- Objective: Reproduce the entries from the line containing "Where should I click to: Click the display" through the end of the entries, swapping "time axis label" for "timeline marker" and keeping everything else the same. Omit the pictures.

- Data to use:
* * *

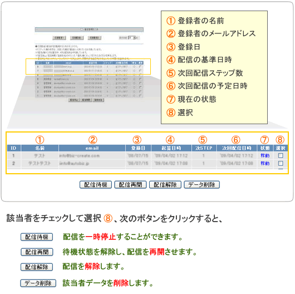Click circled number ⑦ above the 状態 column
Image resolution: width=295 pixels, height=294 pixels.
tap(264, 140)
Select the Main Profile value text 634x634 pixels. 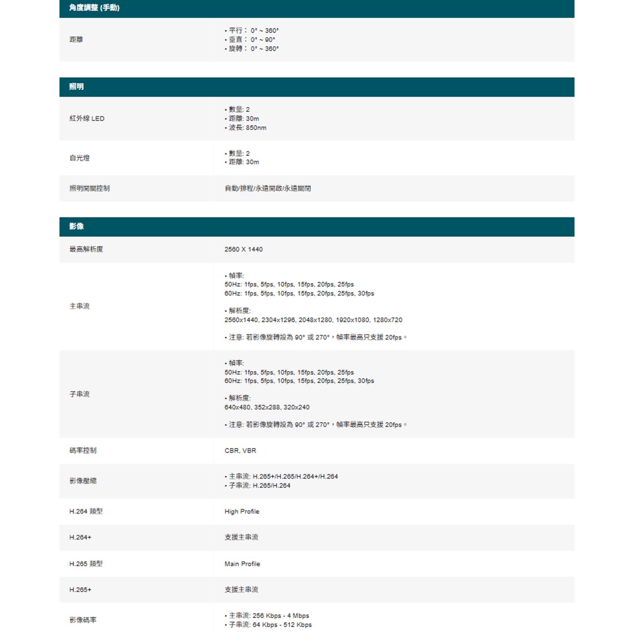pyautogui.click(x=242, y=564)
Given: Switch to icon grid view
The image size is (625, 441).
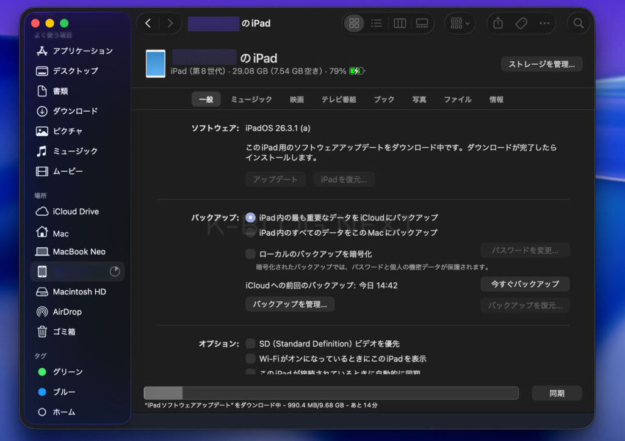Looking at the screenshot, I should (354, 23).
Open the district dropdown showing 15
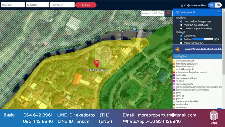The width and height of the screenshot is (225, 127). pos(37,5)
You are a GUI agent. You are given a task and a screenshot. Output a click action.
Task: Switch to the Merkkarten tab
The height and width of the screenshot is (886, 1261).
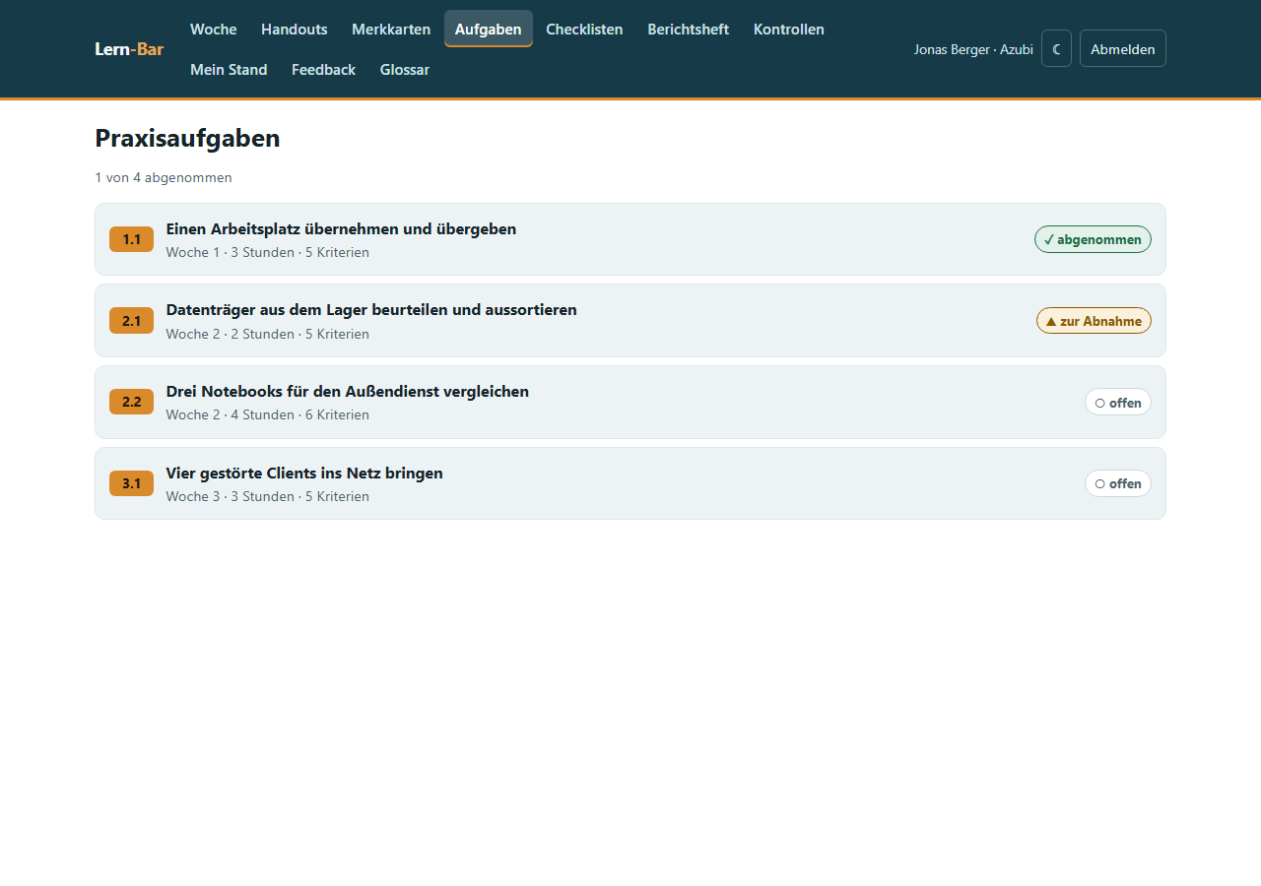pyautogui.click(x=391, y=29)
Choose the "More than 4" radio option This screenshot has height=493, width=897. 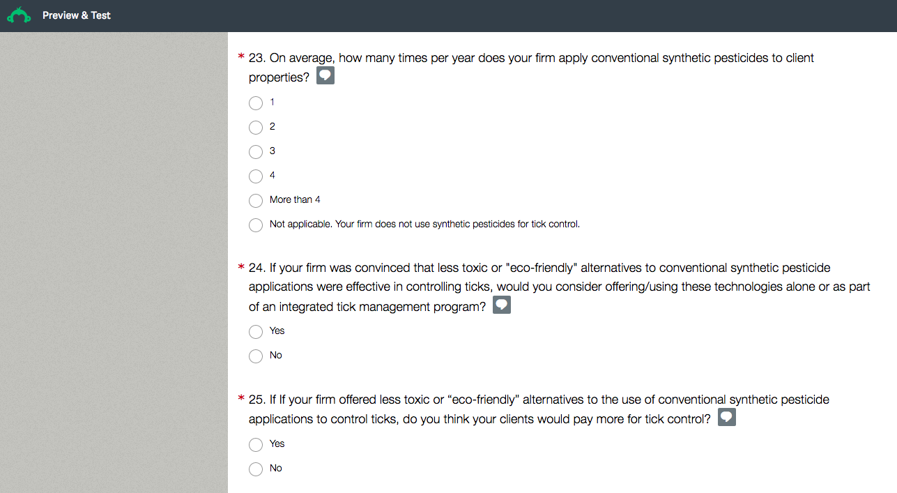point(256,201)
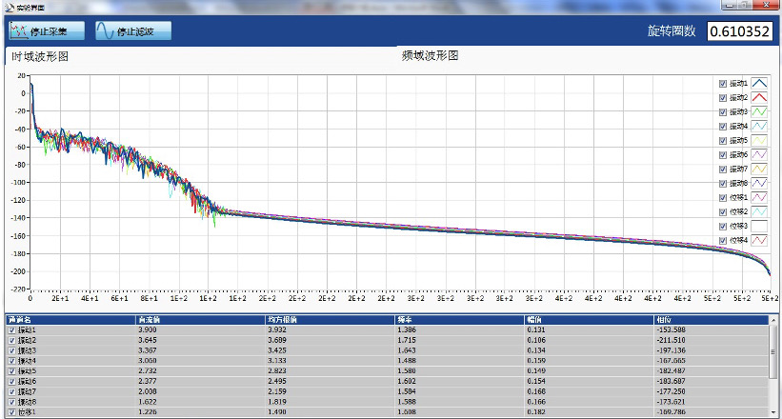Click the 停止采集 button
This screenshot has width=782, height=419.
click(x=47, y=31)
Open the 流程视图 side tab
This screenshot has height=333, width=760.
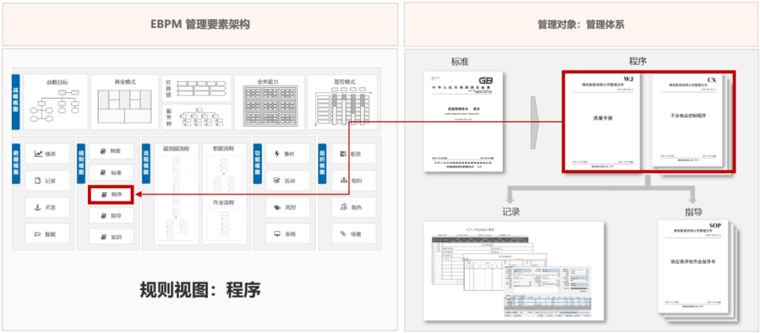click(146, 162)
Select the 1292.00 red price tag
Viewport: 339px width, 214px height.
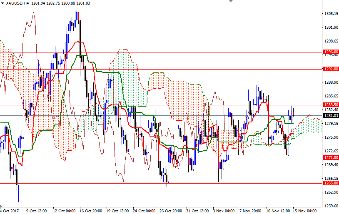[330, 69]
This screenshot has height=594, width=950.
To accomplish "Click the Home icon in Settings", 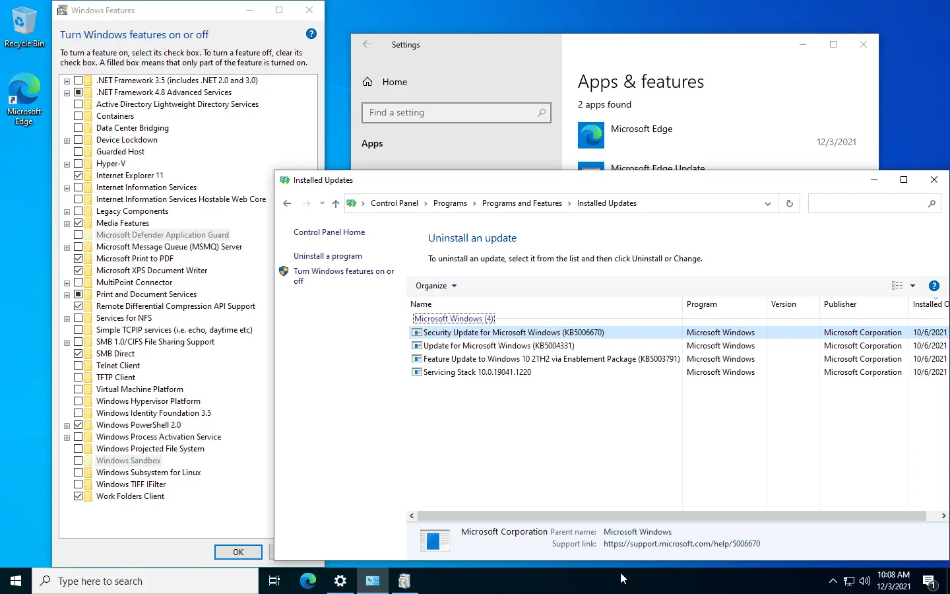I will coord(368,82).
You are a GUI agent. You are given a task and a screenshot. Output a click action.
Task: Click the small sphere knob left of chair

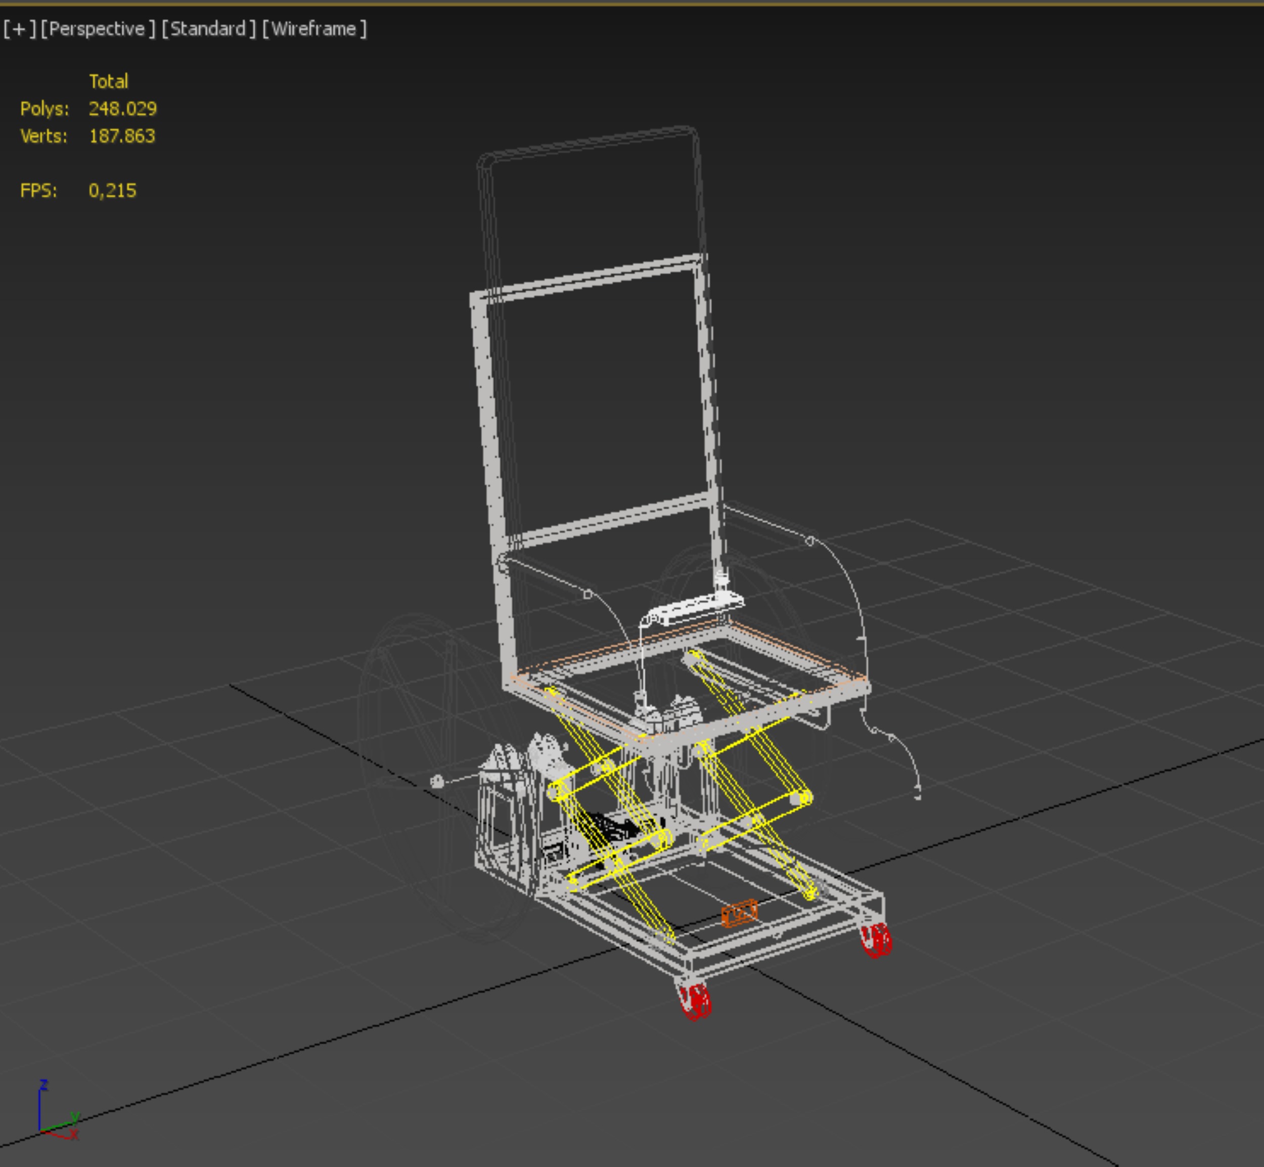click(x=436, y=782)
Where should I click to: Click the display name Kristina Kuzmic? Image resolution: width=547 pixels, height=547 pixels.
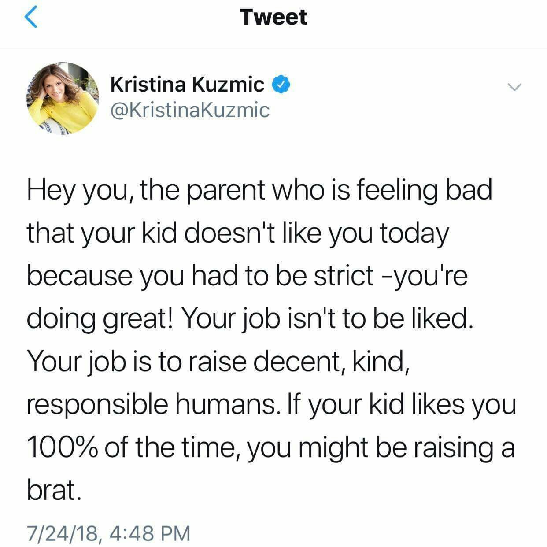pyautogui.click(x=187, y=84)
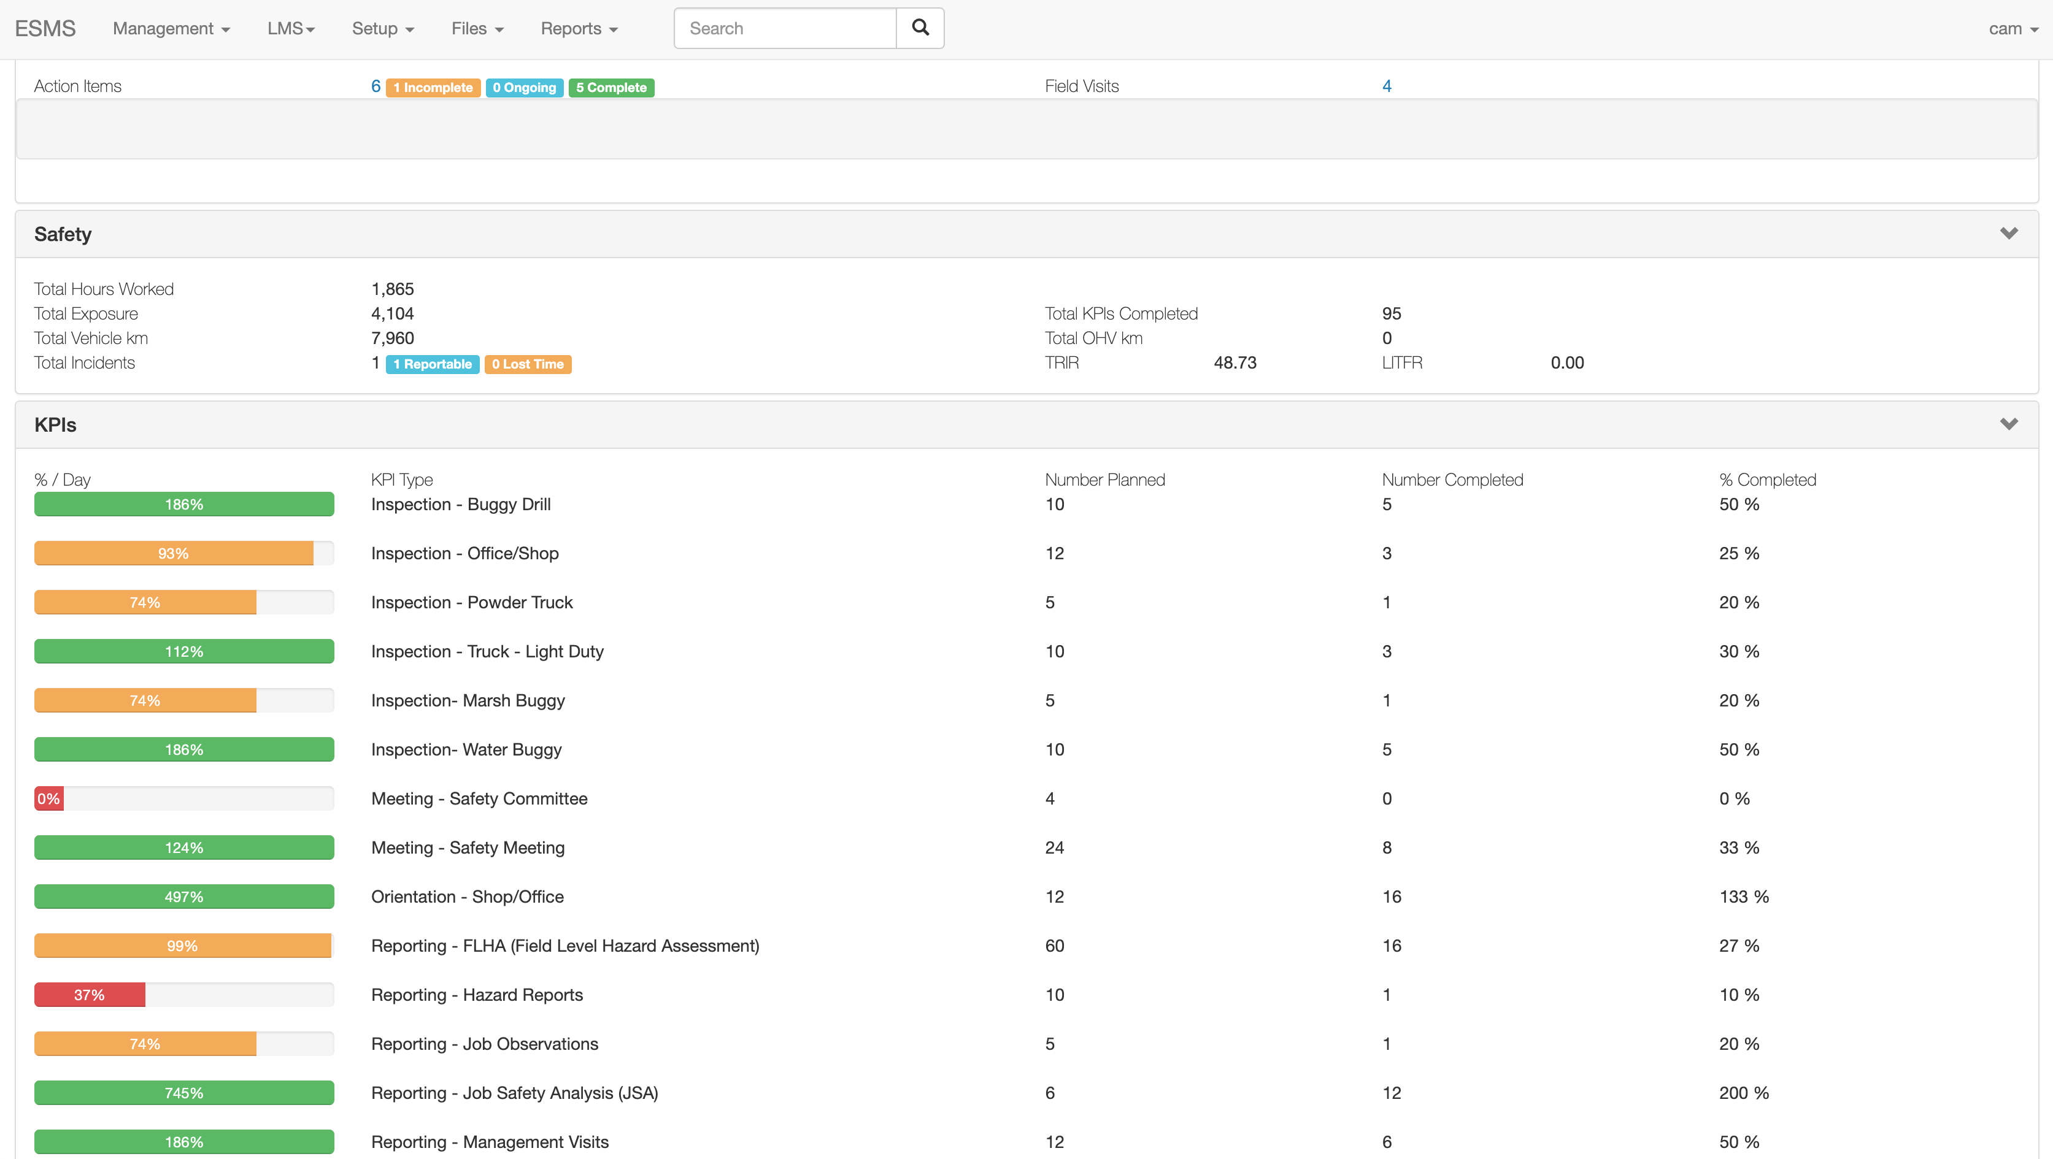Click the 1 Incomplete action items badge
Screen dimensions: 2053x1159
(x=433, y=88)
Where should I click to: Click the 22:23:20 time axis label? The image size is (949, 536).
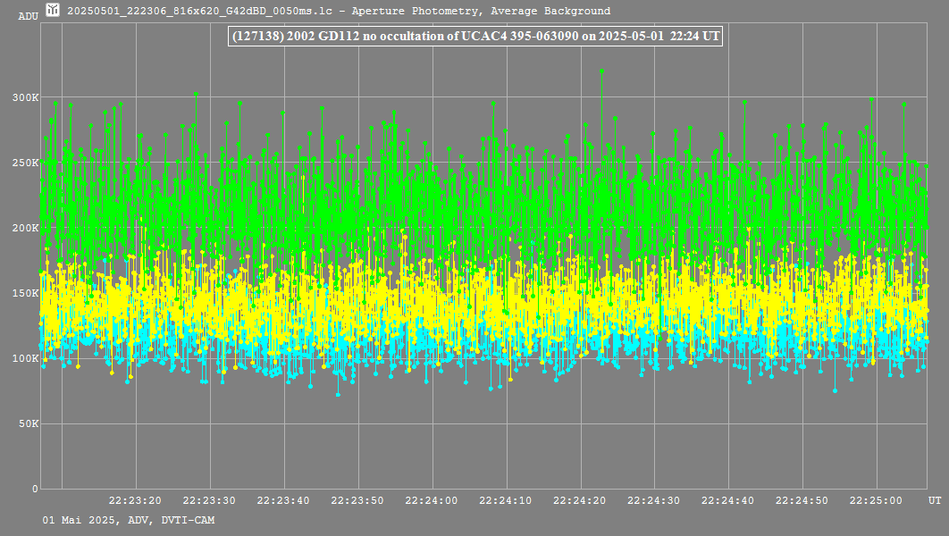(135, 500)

* * *

- Answer to this exercise:
Where should I click to: Click the display name Kristina Kuzmic? Image resolution: width=547 pixels, height=547 pixels.
pyautogui.click(x=187, y=84)
Click the 1 Incomplete action items badge
Screen dimensions: 2053x1159
(x=433, y=88)
Where should I click to: Click the 22:23:20 timeline marker? The image size is (949, 536).
(135, 500)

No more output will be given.